1919 film by Hobart Henley

The Woman on the Index is a 1919 American silent drama film directed by Hobart Henley and starring Pauline Frederick and her then-husband playwright Willard Mack. It was Frederick's first film at Goldwyn Pictures after coming over from Paramount. The film was adapted by Mack based on a 1918 Broadway play of the same name by Lillian Trimble Bradley and George Broadhurst. The play had been based on a short story, again by the same name, by Frank M. O'Brien, which first appeared in Munsey's Magazine in 1913.

Openings for the film were held at the Rialto Theatre in New York City and at the Colonial Theatre in Green Bay, Wisconsin in March of 1919.

==Plot==
As described in a film magazine, Sylvia Martin's past is that of despair. Turned out of an unhappy home, she becomes the wife of a handsome and manly type of crook. However, before the marriage can be consummated, he kills himself to avoid arrest. Sylvia is put on trial for murder and acquitted, but her name is recorded in a police index that falls into the hands of Hugo Declasse, an astute agent of the Bolsheviki. He pursues the wife, but she is also compelled to lend herself to the schemes of a secret service officer. She through her cleverness obtains documents held in the rooms of Declasse. In the end, she is returned to the arms of a forgiving and adoring husband.
* * *
PROBLEM 1:
Answer these questions from the film article:
(a) Who directed the film?
(b) In which magazine did the original short story first appear?
(c) Whom is Hugo Declasse an agent of?
PROBLEM 2:
List each person the film article names as a writer of the film's adaptation, the play, or the short story behind them.
PROBLEM 3:
Write a further section of the article on The Woman on the Index that picks up after its plot summary.
The records have no connection to the film article.

Data excerpts
* * *
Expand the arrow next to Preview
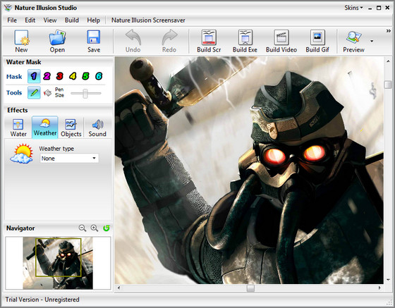This screenshot has width=395, height=308. (x=372, y=41)
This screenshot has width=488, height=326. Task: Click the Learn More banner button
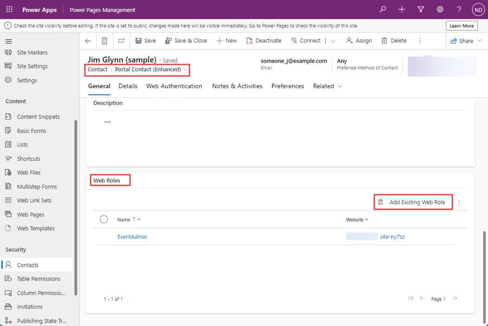tap(461, 25)
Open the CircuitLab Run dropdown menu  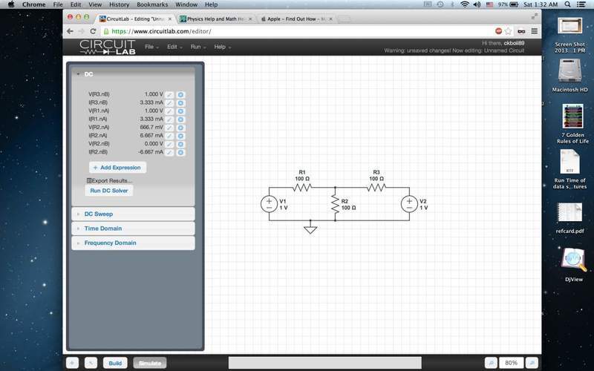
* * *
FINAL ANSWER 1:
(a) Hobart Henley
(b) Munsey's Magazine
(c) The Bolsheviki

FINAL ANSWER 2:
Willard Mack
Lillian Trimble Bradley
George Broadhurst
Frank M. O'Brien

FINAL ANSWER 3:
==Cast==
- Pauline Frederick as Sylvia Martin
- Wyndham Standing as David Maber
- Willard Mack as Hugo Declasse
- Ben Hendricks Sr. as John Alden (*as Ben Hendricks)
- Jere Austin as Louis Gordon
- Louis Stern as John Martin
- Francis Joyner as Butler (as Frank Joyner)
- Florence Ashbrooke as Mother Fralonz
- Florida Kingsley as Mrs. Martin

==Preservation==
The Woman on the Index is currently presumed lost. In February of 2021, the film was cited by the National Film Preservation Board on their Lost U.S. Silent Feature Films list.